Lo spunto per le storie cha ha scritto è, dunque, l’attualità?
Non l’attualità, che mi annoia a morte, ma la contemporaneità: è il racconto del sentire di questo gruppo di persone, i giovani attori de L’Oltrarno. Io ho inventato le diverse storie, anche se con i ragazzi abbiamo portato avanti un discorso tematico riguardo a quali sono oggi le nostre aspirazioni e i nostri desideri. Com’è fatto questo mondo che dovremmo rappresentare a teatro e che ancora non lo vediamo raffigurato, quali sono i confini della nostra realtà: sono queste le domande su cui abbiamo riflettuto. Avevamo già lavorato insieme su Eschilo e partendo, quindi, da un’opera che appartiene agli inizi della storia del teatro: in questo caso, invece, abbiamo affrontato un testo che ancora non era stato neanche scritto. Siamo ripartiti dalla fine.
Il registro della commedia aiuta a comprendere la contemporaneità?
Speriamo. È una forma di uscita dall’apatia, perché dalla condizione dell’apatia possiamo tirarcene fuori solo con il sentire. Quando un fatto ci fa ridere dà una scossa alla nostra coscienza: è una piccola stimolazione, ma avvertiamo una intima vibrazione. Lo stesso vale per il pianto, che ci mette di fronte a ciò che siamo.
Se dovesse dire che cos’è per Lei il teatro, come lo descriverebbe?

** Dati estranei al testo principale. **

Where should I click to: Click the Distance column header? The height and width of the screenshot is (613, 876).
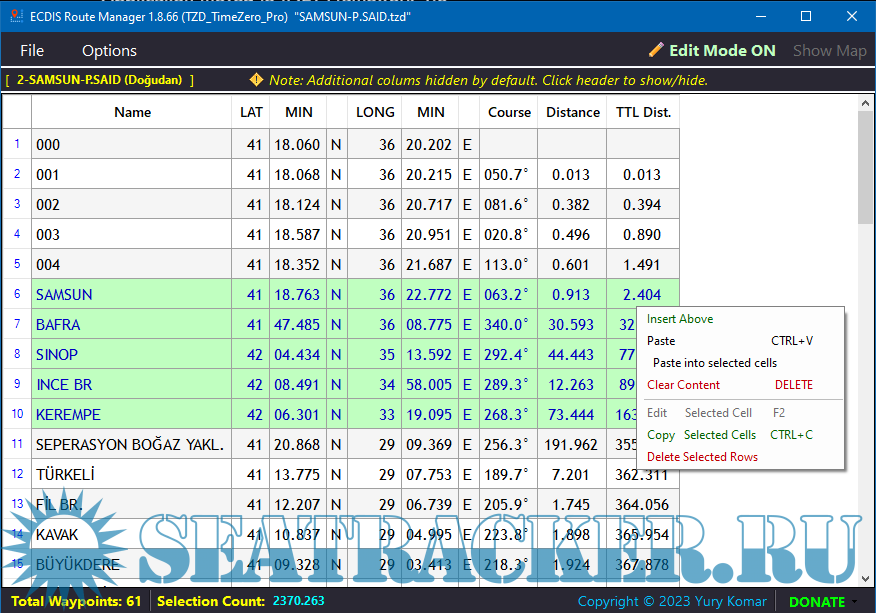tap(573, 112)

Un luogo, dove una comunità si ritrova intorno ad una storia. Attraverso la partecipazione a quella storia e al fare un’esperienza collettiva si crea una comunità, che diventa poi la società in cui viviamo. Il teatro parla ad una comunità e, così facendo, la costruisce: è la comunità che diventa responsabile dello spettacolo a cui sta assistendo, scegliendo, come gli attori, in che modo modificarlo.
“Com’è fatto questo mondo che dovremmo rappresentare a teatro e che ancora non lo vediamo raffigurato, quali sono i confini della nostra realtà: sono queste le domande su cui abbiamo riflettuto.”